WORK ITEM:
Line by line, copy all of the data exactly.

== Segment start ==

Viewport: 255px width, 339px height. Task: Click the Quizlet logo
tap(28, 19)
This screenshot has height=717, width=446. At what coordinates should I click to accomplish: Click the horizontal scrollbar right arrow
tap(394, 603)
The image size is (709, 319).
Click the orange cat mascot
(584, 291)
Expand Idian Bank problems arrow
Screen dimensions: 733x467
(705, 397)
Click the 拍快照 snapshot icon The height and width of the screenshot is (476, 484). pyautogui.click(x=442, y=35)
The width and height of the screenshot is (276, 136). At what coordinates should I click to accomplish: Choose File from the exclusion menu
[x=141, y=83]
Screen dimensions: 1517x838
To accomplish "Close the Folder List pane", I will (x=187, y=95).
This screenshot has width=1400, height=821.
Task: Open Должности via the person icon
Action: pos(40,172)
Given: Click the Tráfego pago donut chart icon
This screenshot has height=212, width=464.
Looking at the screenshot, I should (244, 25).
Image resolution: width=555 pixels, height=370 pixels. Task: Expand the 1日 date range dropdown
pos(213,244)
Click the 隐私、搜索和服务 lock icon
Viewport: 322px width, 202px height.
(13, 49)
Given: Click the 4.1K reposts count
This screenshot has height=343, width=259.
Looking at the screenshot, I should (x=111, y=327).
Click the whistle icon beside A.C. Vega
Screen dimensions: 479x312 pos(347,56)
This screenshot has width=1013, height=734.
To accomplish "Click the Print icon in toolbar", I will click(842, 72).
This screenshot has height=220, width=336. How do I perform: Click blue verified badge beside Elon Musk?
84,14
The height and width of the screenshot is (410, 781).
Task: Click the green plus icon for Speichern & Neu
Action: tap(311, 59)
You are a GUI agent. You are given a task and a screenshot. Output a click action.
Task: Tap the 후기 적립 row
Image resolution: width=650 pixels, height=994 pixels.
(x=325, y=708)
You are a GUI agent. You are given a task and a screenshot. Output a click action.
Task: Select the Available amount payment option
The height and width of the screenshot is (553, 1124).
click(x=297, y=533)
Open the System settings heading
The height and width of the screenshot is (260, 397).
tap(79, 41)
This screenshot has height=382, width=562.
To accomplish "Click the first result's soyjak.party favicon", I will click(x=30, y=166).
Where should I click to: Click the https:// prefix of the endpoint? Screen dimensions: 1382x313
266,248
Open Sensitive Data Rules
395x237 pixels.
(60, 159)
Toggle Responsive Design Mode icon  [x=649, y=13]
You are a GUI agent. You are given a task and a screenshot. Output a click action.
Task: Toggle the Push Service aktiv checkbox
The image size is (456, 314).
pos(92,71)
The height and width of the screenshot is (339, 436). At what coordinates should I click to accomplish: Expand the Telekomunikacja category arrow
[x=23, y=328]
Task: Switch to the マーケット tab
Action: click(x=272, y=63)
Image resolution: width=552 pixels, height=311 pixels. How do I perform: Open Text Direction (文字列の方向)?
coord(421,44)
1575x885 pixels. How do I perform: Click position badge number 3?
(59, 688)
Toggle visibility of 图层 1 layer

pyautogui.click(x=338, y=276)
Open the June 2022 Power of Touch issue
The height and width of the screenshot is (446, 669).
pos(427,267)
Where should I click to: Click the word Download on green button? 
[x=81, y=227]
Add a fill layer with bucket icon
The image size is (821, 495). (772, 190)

== Segment end ==

ANSWER FOR THIS EXERCISE:
Viewport: 255px width, 339px height. Task: Click the Quizlet logo
tap(28, 19)
This screenshot has height=717, width=446. At what coordinates should I click to accomplish: Click the horizontal scrollbar right arrow
tap(394, 603)
The image size is (709, 319).
Click the orange cat mascot
(584, 291)
Expand Idian Bank problems arrow
Screen dimensions: 733x467
(705, 397)
Click the 拍快照 snapshot icon The height and width of the screenshot is (476, 484). pyautogui.click(x=442, y=35)
The width and height of the screenshot is (276, 136). At what coordinates should I click to accomplish: Choose File from the exclusion menu
[x=141, y=83]
Screen dimensions: 1517x838
To accomplish "Close the Folder List pane", I will (x=187, y=95).
This screenshot has width=1400, height=821.
Task: Open Должности via the person icon
Action: pos(40,172)
Given: Click the Tráfego pago donut chart icon
This screenshot has height=212, width=464.
Looking at the screenshot, I should (244, 25).
Image resolution: width=555 pixels, height=370 pixels. Task: Expand the 1日 date range dropdown
pos(213,244)
Click the 隐私、搜索和服务 lock icon
Viewport: 322px width, 202px height.
(13, 49)
Given: Click the 4.1K reposts count
This screenshot has height=343, width=259.
Looking at the screenshot, I should (x=111, y=327).
Click the whistle icon beside A.C. Vega
Screen dimensions: 479x312 pos(347,56)
This screenshot has width=1013, height=734.
To accomplish "Click the Print icon in toolbar", I will click(842, 72).
This screenshot has height=220, width=336. How do I perform: Click blue verified badge beside Elon Musk?
84,14
The height and width of the screenshot is (410, 781).
Task: Click the green plus icon for Speichern & Neu
Action: tap(311, 59)
You are a GUI agent. You are given a task and a screenshot. Output a click action.
Task: Tap the 후기 적립 row
Image resolution: width=650 pixels, height=994 pixels.
(x=325, y=708)
You are a GUI agent. You are given a task and a screenshot. Output a click action.
Task: Select the Available amount payment option
The height and width of the screenshot is (553, 1124).
click(x=297, y=533)
Open the System settings heading
The height and width of the screenshot is (260, 397).
tap(79, 41)
This screenshot has height=382, width=562.
To accomplish "Click the first result's soyjak.party favicon", I will click(x=30, y=166).
Where should I click to: Click the https:// prefix of the endpoint? Screen dimensions: 1382x313
266,248
Open Sensitive Data Rules
395x237 pixels.
(60, 159)
Toggle Responsive Design Mode icon  [x=649, y=13]
You are a GUI agent. You are given a task and a screenshot. Output a click action.
Task: Toggle the Push Service aktiv checkbox
The image size is (456, 314).
pos(92,71)
The height and width of the screenshot is (339, 436). At what coordinates should I click to accomplish: Expand the Telekomunikacja category arrow
[x=23, y=328]
Task: Switch to the マーケット tab
Action: click(x=272, y=63)
Image resolution: width=552 pixels, height=311 pixels. How do I perform: Open Text Direction (文字列の方向)?
coord(421,44)
1575x885 pixels. How do I perform: Click position badge number 3?
(59, 688)
Toggle visibility of 图层 1 layer

pyautogui.click(x=338, y=276)
Open the June 2022 Power of Touch issue
The height and width of the screenshot is (446, 669).
pos(427,267)
Where should I click to: Click the word Download on green button? 
[x=81, y=227]
Add a fill layer with bucket icon
The image size is (821, 495). (772, 190)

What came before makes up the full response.